January 12, 2015 9.47 am This story is over 112 months old

Increasing voter turnout: Allow people to register on election day

On the day: Election day registration would boost the voter turnout in Lincoln, argues Kamran Hussain in his latest column.

The 2015 General Election is expected to have one of the lowest voter turnout records for years. This would spell disaster for democracy, but wouldn’t it be easier if people were allowed to register to vote on Election Day?

According to Demos think-tank allowing people to register to vote on Election Day has boosted voter turnout from 59% to 71% in some American states.

The system is brilliant and accommodates for people who have simply forgotten to register or people who move around constantly such as students. This would make a massive difference here in Lincoln, which is often described as a “bellwether seat”.

A recent HEPI report suggested that the student vote can make a difference in the outcome of at least 10 constituencies including Lincoln. Unfortunately the sad reality is that many of these students won’t be registered to vote. However, I’m sure the SU at both universities in the city will do all they can to get as many students registered as possible on National Voter Registration Day on the 5th of February.

It is widely accepted that the coalition’s decision to move towards individual voter registration, rather than registration by each head of a household will see a decline in voter turnout in the election in May and other elections in the future.

There are many different reasons to why people vote as some people see it as a moral obligation whilst others may be angered by political events. The latter sometimes realise too late that they won’t be allowed to vote because they’re not registered. Is it fair to deprive someone of the opportunity to take part in our democratic system just because they missed the deadline to register?

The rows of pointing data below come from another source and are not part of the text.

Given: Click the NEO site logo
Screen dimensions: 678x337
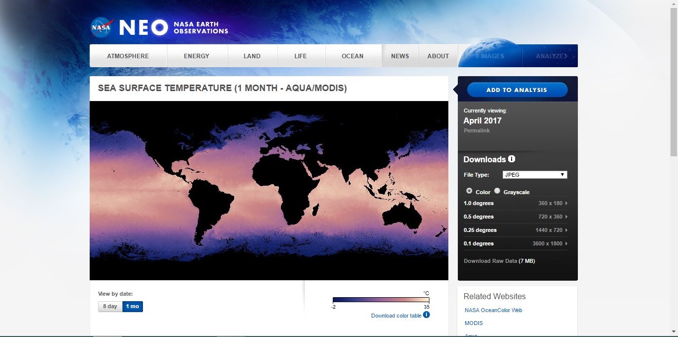Looking at the screenshot, I should (143, 28).
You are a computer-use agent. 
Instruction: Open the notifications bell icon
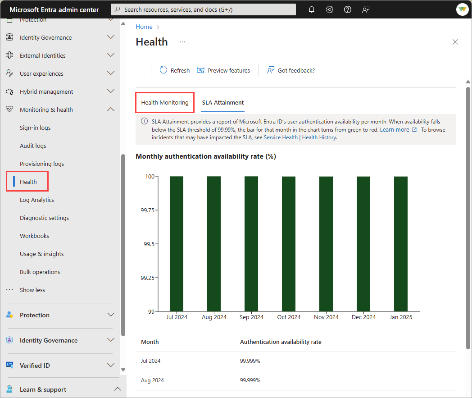[312, 9]
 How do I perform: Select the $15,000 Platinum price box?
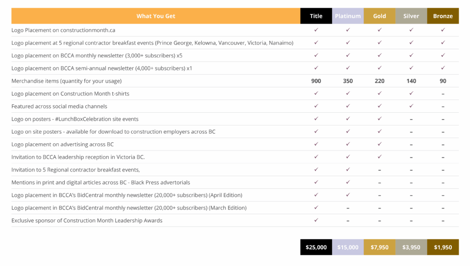click(x=348, y=247)
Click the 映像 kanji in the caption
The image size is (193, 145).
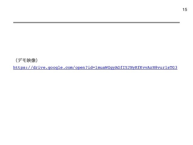pyautogui.click(x=31, y=60)
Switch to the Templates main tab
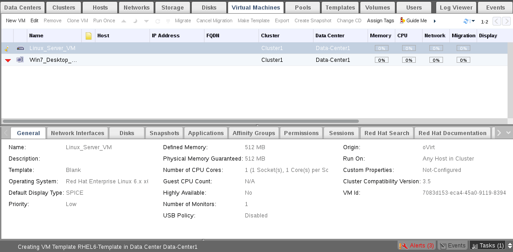 click(340, 7)
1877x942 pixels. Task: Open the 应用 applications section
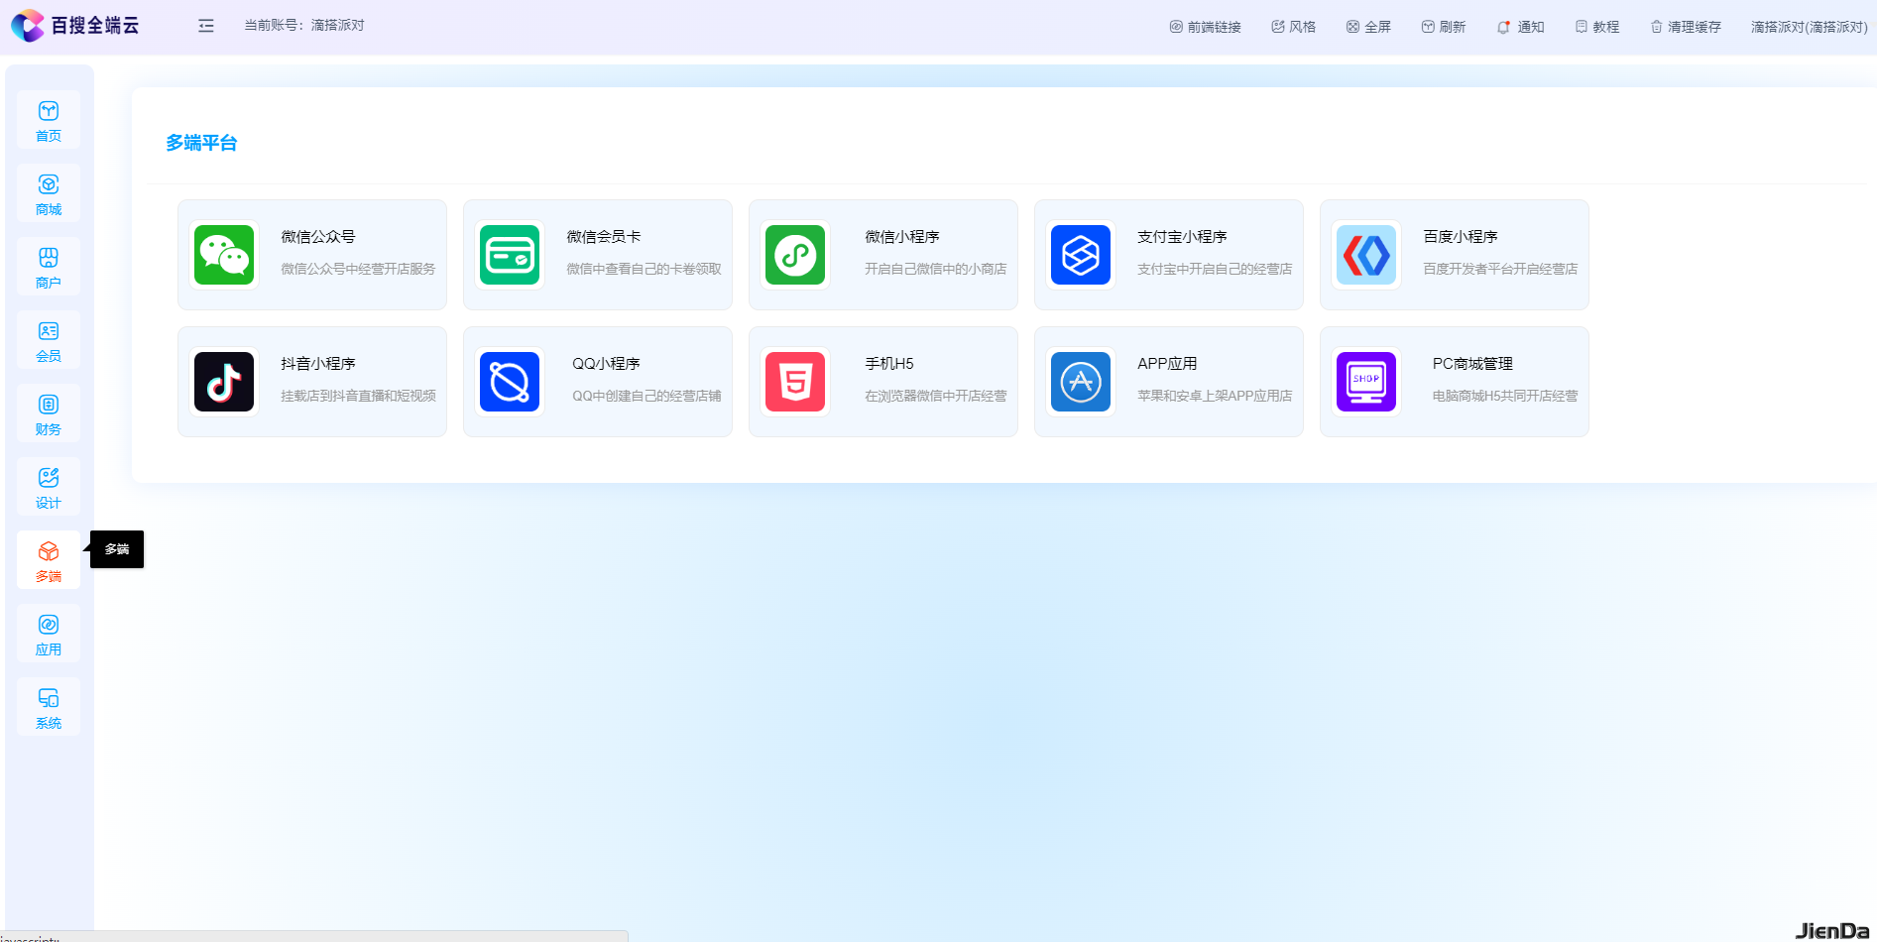pos(48,633)
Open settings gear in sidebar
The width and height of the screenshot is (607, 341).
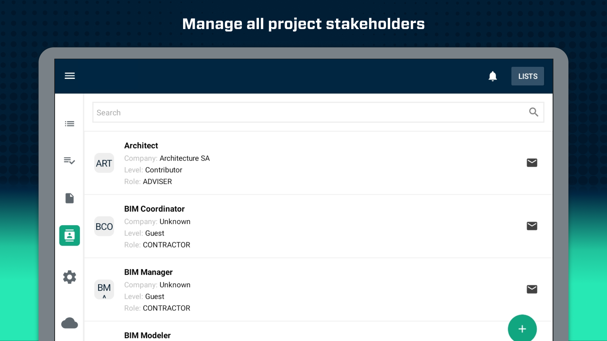point(70,277)

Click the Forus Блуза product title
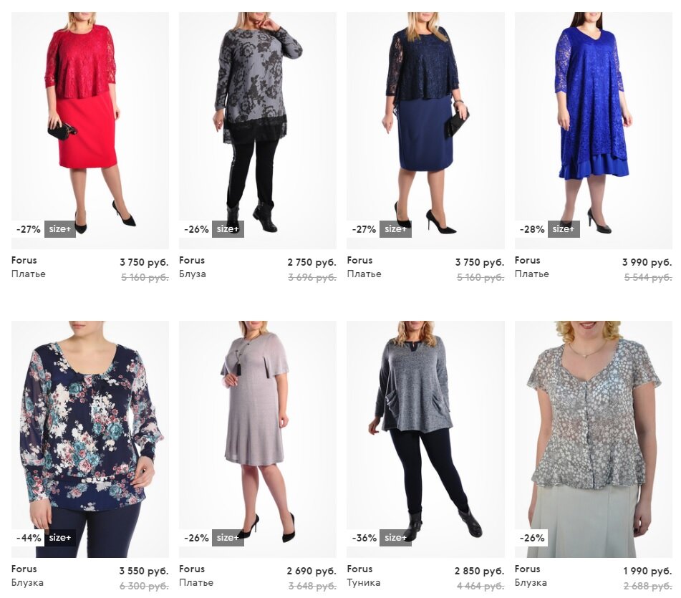(193, 267)
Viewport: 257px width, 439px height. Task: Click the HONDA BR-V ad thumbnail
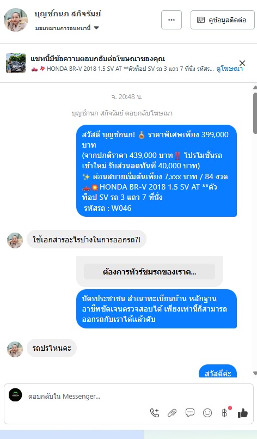[16, 63]
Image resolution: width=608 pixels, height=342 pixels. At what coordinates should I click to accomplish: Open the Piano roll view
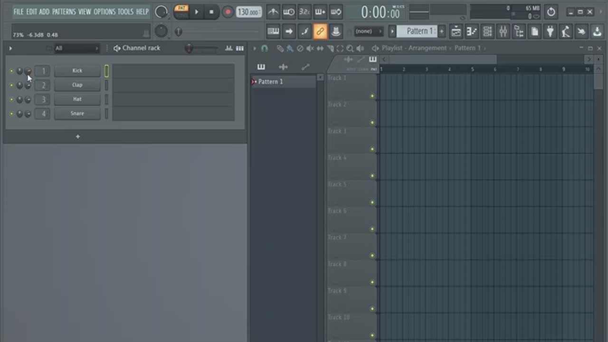[472, 32]
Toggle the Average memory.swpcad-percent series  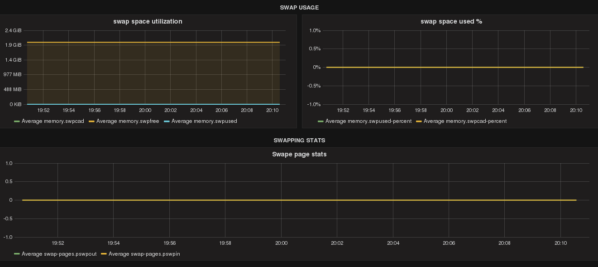(x=465, y=121)
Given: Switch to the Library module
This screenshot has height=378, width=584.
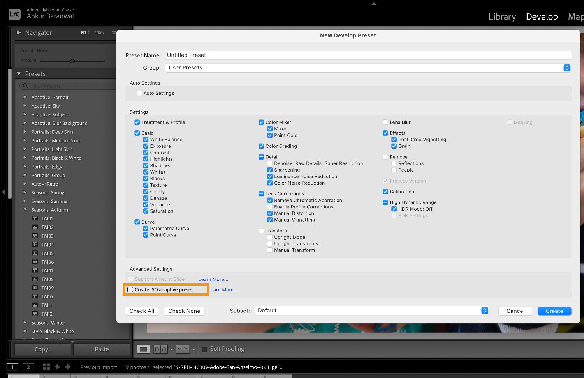Looking at the screenshot, I should 502,16.
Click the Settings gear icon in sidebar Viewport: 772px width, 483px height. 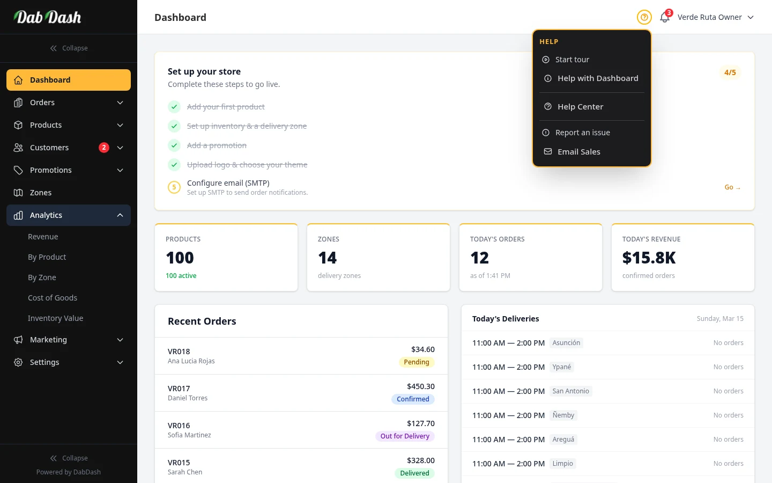pyautogui.click(x=18, y=362)
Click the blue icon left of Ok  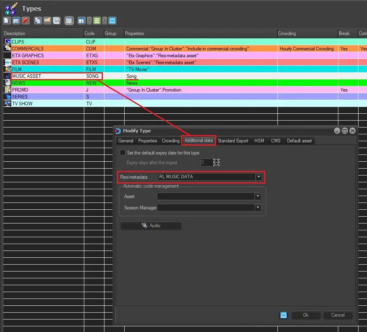tap(284, 315)
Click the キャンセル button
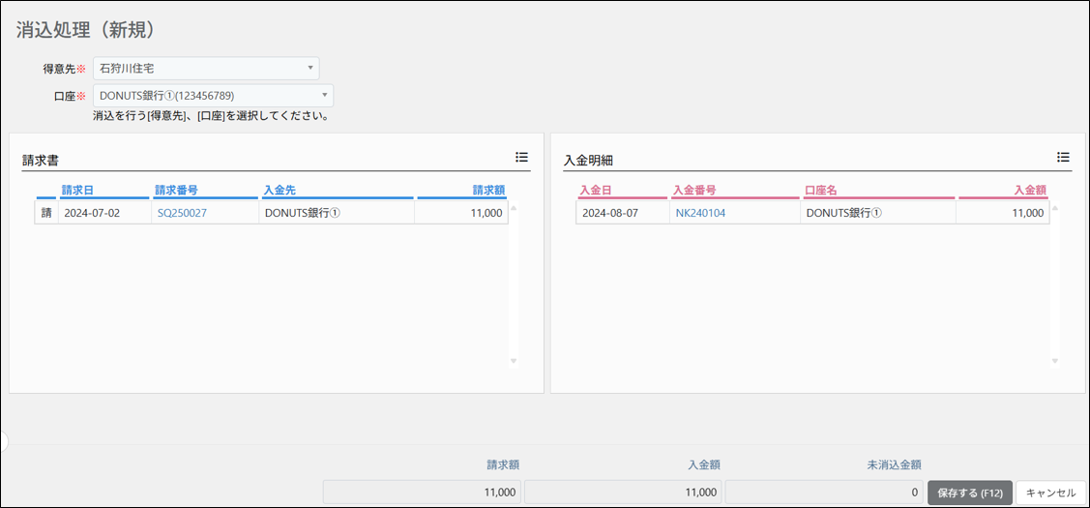The height and width of the screenshot is (508, 1090). pyautogui.click(x=1050, y=492)
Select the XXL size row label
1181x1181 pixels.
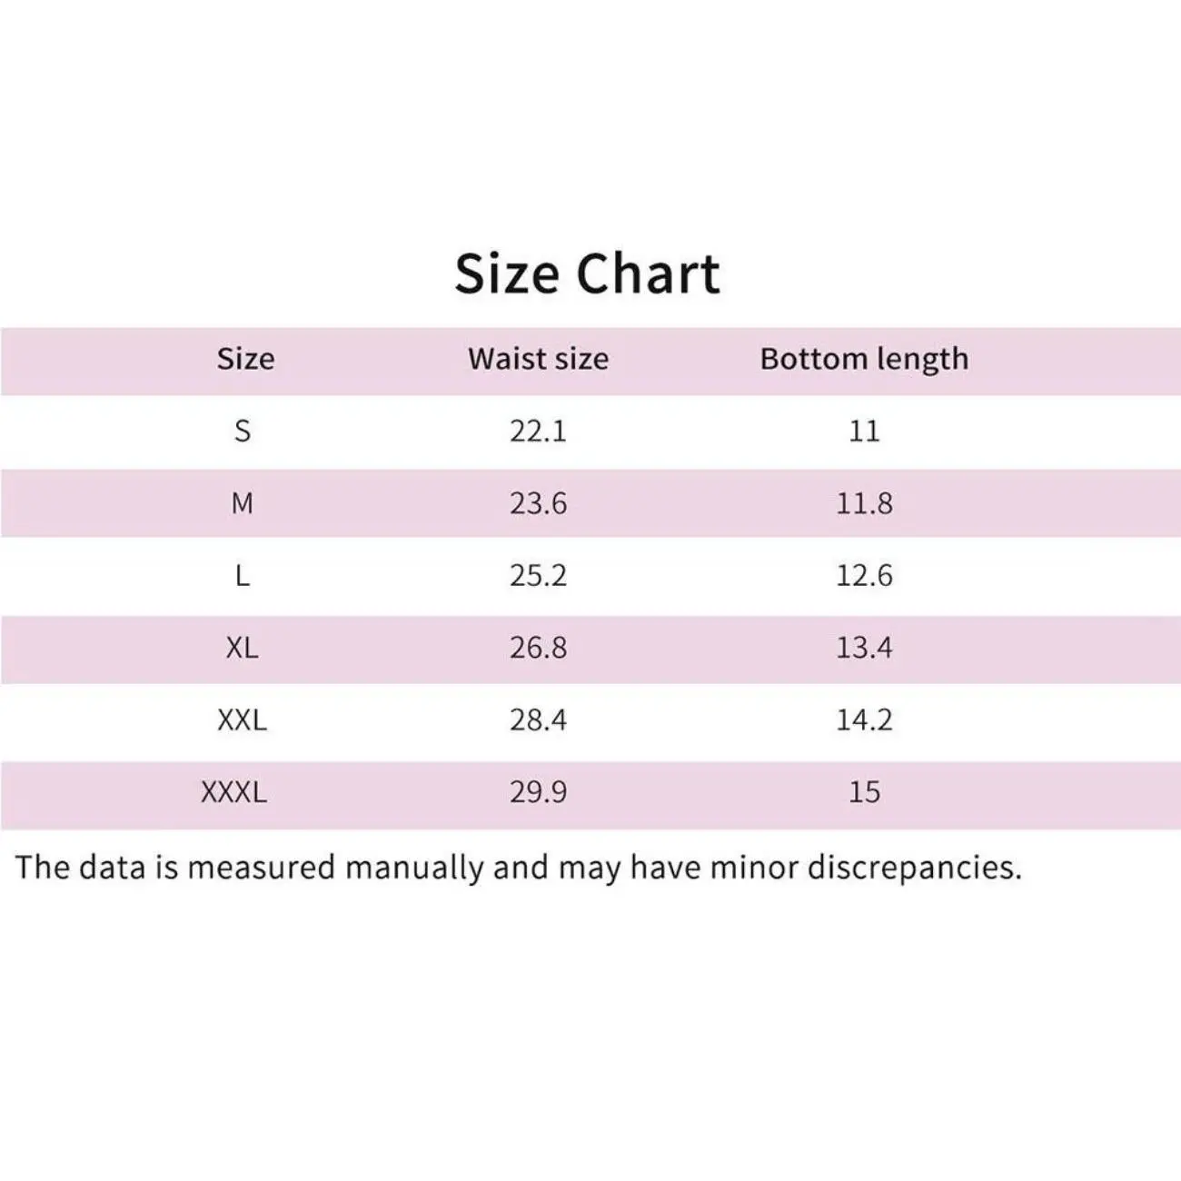[x=243, y=720]

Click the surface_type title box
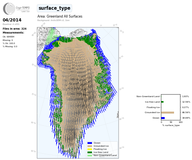[54, 8]
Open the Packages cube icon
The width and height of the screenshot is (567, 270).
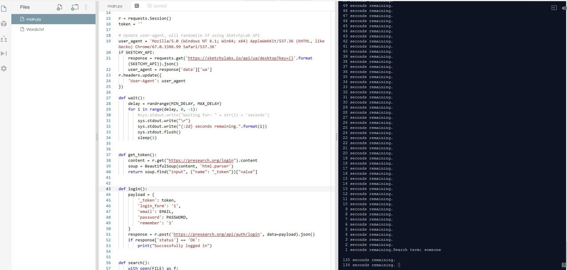pyautogui.click(x=4, y=23)
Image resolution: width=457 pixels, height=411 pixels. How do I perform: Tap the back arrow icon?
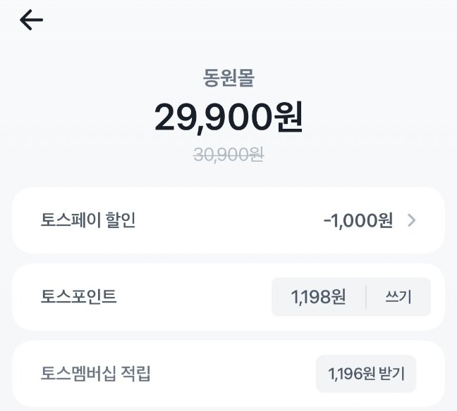tap(32, 20)
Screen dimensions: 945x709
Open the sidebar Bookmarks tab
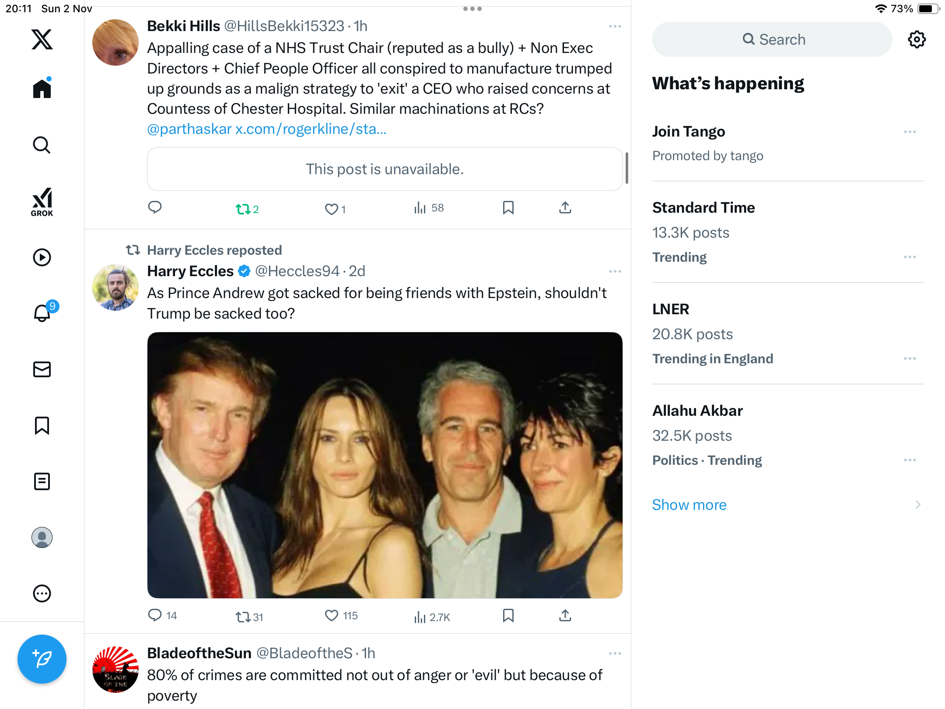(x=42, y=425)
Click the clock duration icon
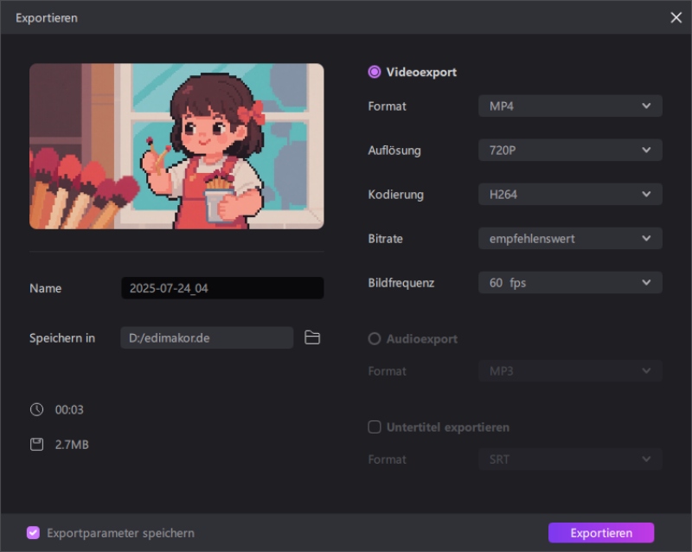Screen dimensions: 692x552 [x=36, y=409]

The old-fashioned way of politics needs to step aside and make way for a more practical side of politics.

It is evident that the system works very effectively as seen in the US. In a time where trust in politicians is at an all-time low giving power to the electorate will go along way in improving the reputation of politics. Politics is not the most glamorous of careers and many people in politics today could have chosen careers with a more luxurious pay package. Politicians choose to go into politics because they believe they can make a difference for their constituents, whether we agree with their ideologies is a different matter.

Election-day registration obviously poses challenges in terms of logistics. We would need electronic poll-books to allow election officials to make sure the voter is not registered elsewhere. There will be a need to hire more staff and also a delay on the announcement of the result. The 2010 election result in Lincoln was announced around 3:30am, an even later result would not please the candidates (especially the losers).

The challenges posed by election-day registration are not impossible to overcome as long as the system is properly resourced. The evidence shows that it can make a wealth of difference to voter engagement and it would be an extremely beneficial move for British democracy.

Kamran is a third-year Journalism and Public Relations student at the University of Lincoln. He is working to specialise in media relations and political communication. Kamran is currently writing his dissertation looking at the image of Public Relations in political communication.